Langdon’s eyes were transfixed on the pyramids. What are pyramids doing inside a Christian chapel? And incredibly, there was more. Dead center of each pyramid, embedded in their anterior façades, were gold medallions… medallions like few Langdon had ever seen… perfect ellipses. The burnished disks glimmered in the setting sun as it sifted through the cupola. Galileo’s ellipses? Pyramids? A cupola of stars? The room had more Illuminati significance than any room Langdon could have fabricated in his mind.

"Robert," Vittoria blurted, her voice cracking. "Look!"

Langdon wheeled, reality returning as his eyes dropped to where she was pointing. "Bloody hell!" he shouted, jumping backward.

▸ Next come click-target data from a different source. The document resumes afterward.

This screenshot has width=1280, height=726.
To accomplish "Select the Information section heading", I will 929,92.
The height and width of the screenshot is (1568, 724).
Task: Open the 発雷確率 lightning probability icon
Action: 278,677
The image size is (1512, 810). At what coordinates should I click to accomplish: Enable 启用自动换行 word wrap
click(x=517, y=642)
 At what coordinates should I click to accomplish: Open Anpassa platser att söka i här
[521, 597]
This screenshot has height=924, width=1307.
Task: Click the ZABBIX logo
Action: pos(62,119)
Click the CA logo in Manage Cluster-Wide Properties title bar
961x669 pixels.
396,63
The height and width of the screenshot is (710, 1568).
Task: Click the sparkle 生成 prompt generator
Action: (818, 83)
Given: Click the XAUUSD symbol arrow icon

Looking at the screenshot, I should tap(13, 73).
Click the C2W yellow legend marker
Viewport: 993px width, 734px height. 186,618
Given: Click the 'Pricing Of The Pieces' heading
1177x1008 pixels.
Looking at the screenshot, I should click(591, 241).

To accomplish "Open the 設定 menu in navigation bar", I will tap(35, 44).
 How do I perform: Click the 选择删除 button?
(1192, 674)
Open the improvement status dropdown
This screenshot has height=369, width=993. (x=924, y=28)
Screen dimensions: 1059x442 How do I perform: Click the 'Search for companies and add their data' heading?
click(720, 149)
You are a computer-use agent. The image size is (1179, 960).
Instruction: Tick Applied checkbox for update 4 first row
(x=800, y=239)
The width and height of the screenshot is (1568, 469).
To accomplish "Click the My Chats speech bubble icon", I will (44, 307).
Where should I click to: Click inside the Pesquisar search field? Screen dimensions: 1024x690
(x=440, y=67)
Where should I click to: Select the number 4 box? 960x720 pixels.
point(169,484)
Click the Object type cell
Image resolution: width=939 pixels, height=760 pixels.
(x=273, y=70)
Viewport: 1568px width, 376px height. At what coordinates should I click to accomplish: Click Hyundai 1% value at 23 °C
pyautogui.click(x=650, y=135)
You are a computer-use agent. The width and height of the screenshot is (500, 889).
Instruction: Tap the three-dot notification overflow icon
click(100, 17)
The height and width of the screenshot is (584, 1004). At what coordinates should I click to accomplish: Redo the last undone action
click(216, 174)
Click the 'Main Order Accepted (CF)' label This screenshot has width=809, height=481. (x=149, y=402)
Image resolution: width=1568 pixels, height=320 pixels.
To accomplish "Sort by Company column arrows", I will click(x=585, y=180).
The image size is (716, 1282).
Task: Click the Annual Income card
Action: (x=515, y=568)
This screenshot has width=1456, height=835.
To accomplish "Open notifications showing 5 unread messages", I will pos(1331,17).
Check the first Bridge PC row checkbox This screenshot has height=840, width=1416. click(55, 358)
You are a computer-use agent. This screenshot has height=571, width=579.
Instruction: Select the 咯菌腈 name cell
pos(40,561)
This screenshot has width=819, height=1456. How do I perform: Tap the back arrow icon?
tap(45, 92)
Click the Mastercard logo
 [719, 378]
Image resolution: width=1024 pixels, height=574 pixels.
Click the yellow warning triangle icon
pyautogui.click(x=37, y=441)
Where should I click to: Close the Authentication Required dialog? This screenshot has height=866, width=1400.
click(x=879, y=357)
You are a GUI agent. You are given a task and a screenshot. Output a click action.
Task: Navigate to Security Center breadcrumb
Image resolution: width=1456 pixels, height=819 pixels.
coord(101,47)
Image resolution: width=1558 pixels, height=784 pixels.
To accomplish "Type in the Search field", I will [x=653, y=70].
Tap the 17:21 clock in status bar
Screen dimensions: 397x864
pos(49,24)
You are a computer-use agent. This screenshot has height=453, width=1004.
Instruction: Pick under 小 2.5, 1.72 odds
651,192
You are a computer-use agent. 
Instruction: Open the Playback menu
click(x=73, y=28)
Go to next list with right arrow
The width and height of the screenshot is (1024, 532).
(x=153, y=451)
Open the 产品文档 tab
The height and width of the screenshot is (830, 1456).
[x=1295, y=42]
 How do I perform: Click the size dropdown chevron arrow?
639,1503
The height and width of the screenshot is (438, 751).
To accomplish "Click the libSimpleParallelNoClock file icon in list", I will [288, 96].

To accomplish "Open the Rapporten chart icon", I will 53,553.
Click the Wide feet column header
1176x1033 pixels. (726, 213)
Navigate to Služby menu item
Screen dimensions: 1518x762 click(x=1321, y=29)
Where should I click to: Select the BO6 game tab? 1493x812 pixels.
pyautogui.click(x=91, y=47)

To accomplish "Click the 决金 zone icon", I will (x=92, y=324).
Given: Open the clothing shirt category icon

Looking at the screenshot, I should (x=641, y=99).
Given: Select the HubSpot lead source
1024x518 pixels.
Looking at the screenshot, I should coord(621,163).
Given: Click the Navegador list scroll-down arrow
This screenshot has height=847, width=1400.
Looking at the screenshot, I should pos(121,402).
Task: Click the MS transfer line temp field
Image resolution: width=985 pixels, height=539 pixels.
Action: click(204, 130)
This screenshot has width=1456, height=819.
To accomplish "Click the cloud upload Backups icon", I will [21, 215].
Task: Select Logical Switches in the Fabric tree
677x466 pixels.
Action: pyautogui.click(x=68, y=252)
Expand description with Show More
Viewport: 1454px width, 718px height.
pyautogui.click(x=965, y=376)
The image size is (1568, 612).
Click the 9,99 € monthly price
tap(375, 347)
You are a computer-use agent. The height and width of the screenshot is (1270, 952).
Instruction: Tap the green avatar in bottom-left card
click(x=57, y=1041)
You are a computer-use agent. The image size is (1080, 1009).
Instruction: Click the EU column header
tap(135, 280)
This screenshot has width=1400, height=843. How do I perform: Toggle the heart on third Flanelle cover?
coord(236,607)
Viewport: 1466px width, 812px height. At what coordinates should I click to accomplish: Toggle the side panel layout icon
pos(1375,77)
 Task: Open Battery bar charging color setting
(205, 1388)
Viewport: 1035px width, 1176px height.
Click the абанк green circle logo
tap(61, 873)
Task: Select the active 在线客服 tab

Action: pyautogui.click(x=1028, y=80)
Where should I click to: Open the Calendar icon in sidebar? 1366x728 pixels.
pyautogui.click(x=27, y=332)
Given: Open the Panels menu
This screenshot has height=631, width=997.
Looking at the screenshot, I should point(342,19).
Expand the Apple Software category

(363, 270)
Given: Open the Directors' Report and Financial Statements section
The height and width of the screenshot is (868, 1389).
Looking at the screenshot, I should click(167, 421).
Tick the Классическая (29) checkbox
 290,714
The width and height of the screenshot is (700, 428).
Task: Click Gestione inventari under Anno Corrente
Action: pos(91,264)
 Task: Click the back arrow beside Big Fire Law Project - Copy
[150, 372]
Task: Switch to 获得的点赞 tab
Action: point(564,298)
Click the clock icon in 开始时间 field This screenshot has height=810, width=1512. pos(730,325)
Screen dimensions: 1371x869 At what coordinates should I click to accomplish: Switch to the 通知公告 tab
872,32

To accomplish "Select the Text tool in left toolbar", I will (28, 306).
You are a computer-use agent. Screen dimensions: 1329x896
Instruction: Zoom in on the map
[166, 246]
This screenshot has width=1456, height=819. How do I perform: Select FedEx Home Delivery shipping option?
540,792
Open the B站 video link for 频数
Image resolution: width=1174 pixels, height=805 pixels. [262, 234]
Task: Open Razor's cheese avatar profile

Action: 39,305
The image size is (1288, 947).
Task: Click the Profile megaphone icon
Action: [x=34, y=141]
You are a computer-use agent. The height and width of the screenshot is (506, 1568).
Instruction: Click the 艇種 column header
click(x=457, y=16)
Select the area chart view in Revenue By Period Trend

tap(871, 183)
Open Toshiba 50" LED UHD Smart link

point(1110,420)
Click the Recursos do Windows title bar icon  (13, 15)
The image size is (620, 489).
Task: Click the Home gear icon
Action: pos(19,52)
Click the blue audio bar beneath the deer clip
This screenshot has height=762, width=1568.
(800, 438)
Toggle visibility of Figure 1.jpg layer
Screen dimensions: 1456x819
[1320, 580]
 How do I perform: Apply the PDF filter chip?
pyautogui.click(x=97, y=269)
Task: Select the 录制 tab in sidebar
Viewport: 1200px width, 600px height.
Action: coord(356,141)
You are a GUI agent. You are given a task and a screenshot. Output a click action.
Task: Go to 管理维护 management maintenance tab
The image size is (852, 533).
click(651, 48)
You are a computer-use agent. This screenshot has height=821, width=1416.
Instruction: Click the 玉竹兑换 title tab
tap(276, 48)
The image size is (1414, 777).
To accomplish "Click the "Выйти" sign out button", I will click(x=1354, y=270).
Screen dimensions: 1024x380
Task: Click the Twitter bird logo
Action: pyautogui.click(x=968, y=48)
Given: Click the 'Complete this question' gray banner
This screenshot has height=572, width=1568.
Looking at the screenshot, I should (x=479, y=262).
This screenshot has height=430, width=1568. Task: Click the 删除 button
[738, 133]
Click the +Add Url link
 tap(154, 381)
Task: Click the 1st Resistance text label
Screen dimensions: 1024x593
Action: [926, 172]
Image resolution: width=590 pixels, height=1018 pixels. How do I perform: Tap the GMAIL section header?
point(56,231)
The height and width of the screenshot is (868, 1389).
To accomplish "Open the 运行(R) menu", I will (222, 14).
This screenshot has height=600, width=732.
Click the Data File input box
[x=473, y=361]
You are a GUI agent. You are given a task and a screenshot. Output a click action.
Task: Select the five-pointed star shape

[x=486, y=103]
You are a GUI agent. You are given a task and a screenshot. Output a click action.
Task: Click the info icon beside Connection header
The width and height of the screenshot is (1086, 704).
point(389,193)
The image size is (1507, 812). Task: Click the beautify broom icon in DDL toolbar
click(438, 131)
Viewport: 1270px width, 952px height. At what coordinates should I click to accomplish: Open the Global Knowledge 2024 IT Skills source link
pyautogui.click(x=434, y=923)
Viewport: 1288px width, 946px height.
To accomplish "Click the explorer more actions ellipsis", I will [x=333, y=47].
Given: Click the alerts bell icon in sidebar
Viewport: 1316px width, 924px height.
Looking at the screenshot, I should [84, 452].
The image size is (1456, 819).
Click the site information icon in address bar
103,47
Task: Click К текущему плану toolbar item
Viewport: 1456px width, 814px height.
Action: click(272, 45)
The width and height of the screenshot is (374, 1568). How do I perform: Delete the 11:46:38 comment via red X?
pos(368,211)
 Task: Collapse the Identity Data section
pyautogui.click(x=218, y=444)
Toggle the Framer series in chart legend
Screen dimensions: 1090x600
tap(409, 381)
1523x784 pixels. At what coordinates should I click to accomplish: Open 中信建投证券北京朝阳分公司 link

Sneering up at them from the floor was the image of a skeleton—an intricately detailed, marble mosaic depicting "death in flight." The skeleton was carrying a tablet portraying the same pyramid and stars they had seen outside. It was not the image, however, that had turned Langdon’s blood cold. It was the fact that the mosaic was mounted on a circular stone—a cupermento—that had been lifted out of the floor like a manhole cover and was now sitting off to one side of a dark opening in the floor.

"Demon’s hole," Langdon gasped. He had been so taken with the ceiling he had not even seen it. Tentatively he moved toward the pit. The stench coming up was overwhelming.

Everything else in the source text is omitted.